◆ 选段 ◆
________________
EventRecord的具体实例是recorderImpl:

type recorderImpl struct {
	scheme *runtime.Scheme
	source v1.EventSource
	*watch.Broadcaster
	clock clock.Clock
}

EventRecorder 中包含的几个方法都是产生指定格式的 events,Event() 和 Eventf() 的功能类似 fmt.Println() 和 fmt.Printf(),kubelet 中的各个模块会调用 EventRecorder 生成 events。recorderImpl 是 EventRecorder 实际的对象。EventRecorder 的每个方法会调用 generateEvent,在 generateEvent 中初始化 events 。

以下是生成 events 的函数:

func (recorder *recorderImpl) generateEvent(object runtime.Object, annotations map[string]string, timestamp metav1.Time, eventtype, reason, message string) {
	ref, err := ref.GetReference(recorder.scheme, object)
	if err != nil {
		klog.Errorf("Could not construct reference to: '%#v' due to: '%v'. Will not report event: '%v' '%v' '%v'", object, err, eventtype, reason, message)
		return
	}

	if !validateEventType(eventtype) {
		klog.Errorf("Unsupported event type: '%v'", eventtype)
		return
	}

	event := recorder.makeEvent(ref, annotations, eventtype, reason, message)
	event.Source = recorder.source

	go func() {
		// NOTE: events should be a non-blocking operation
		defer utilruntime.HandleCrash()
		recorder.Action(watch.Added, event)
	}()
}

func (recorder *recorderImpl) makeEvent(ref *v1.ObjectReference, annotations map[string]string, eventtype, reason, message string) *v1.Event {
	t := metav1.Time{Time: recorder.clock.Now()}
	namespace := ref.Namespace
	if namespace == "" {
		namespace = metav1.NamespaceDefault
	}
	return &v1.Event{
		ObjectMeta: metav1.ObjectMeta{
			Name:        fmt.Sprintf("%v.%x", ref.Name, t.UnixNano()),
			Namespace:   namespace,
			Annotations: annotations,
		},
		InvolvedObject: *ref,
		Reason:         reason,
		Message:        message,
		FirstTimestamp: t,
		LastTimestamp:  t,
		Count:          1,
		Type:           eventtype,
	}
}

// Action distributes the given event among all watchers.
________________
◆ 条目数据 ◆
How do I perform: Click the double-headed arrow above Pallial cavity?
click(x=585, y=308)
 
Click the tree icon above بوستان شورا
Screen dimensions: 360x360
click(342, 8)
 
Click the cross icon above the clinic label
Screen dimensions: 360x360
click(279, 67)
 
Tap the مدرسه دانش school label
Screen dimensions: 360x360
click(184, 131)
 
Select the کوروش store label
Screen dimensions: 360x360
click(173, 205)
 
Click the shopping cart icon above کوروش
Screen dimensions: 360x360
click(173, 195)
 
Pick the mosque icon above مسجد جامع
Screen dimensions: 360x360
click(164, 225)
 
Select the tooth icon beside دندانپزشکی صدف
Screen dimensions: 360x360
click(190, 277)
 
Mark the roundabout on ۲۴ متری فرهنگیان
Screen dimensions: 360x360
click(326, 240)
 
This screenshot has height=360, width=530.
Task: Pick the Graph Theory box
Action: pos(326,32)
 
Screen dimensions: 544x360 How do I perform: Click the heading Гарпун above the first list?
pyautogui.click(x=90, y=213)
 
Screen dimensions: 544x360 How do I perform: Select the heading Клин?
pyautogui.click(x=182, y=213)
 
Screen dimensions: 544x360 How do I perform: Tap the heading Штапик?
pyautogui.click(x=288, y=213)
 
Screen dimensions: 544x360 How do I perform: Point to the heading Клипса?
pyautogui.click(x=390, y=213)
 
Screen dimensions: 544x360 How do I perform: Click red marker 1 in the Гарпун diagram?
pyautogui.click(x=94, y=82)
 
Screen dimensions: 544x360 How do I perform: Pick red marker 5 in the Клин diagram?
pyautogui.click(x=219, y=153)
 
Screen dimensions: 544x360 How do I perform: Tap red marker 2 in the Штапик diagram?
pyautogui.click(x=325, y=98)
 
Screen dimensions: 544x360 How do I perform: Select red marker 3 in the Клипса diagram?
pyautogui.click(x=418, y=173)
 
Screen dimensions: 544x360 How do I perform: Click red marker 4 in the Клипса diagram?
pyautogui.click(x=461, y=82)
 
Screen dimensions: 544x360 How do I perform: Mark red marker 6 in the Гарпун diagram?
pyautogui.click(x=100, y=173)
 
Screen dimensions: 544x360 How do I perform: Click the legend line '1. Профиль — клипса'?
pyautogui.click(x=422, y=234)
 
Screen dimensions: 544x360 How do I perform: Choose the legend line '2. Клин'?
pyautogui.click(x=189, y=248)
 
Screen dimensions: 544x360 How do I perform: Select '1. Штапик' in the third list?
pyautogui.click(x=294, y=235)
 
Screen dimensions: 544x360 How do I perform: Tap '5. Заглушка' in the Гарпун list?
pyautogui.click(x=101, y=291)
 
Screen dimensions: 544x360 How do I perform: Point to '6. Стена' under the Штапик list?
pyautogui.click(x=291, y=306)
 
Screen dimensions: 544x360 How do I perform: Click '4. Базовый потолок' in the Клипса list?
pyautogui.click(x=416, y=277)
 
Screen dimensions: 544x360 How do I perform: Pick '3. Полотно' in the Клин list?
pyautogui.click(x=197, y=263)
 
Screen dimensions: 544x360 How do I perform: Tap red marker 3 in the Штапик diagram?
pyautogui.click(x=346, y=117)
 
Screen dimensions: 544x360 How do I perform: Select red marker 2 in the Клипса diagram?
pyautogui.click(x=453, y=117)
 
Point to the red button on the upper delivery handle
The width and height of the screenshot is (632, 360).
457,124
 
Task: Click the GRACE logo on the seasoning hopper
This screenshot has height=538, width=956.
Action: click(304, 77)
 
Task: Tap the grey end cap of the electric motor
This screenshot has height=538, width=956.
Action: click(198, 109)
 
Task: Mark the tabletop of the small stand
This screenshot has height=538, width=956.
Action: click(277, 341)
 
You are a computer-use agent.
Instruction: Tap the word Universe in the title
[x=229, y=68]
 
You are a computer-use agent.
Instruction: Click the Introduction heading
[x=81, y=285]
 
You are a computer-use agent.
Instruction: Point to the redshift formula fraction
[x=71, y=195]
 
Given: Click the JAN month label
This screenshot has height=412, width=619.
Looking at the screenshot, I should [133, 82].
________________
◆ 练习题目 ◆
**A)** 列出选段中 makeEvent 函数的全部参数名。
**B)** 修改条目中的几行：从含有“Screen dimensions: 544x360 How do I perform: Tap the”的那一行开始，到含有“pyautogui.click(x=390, y=213)”的那一行为止。把其中的“heading”替换为“title”，其余内容保持不变。

◆ 参考答案 ◆
**A)** ref、annotations、eventtype、reason、message

**B)**
Screen dimensions: 544x360 How do I perform: Tap the title Штапик?
pyautogui.click(x=288, y=213)
 
Screen dimensions: 544x360 How do I perform: Point to the title Клипса?
pyautogui.click(x=390, y=213)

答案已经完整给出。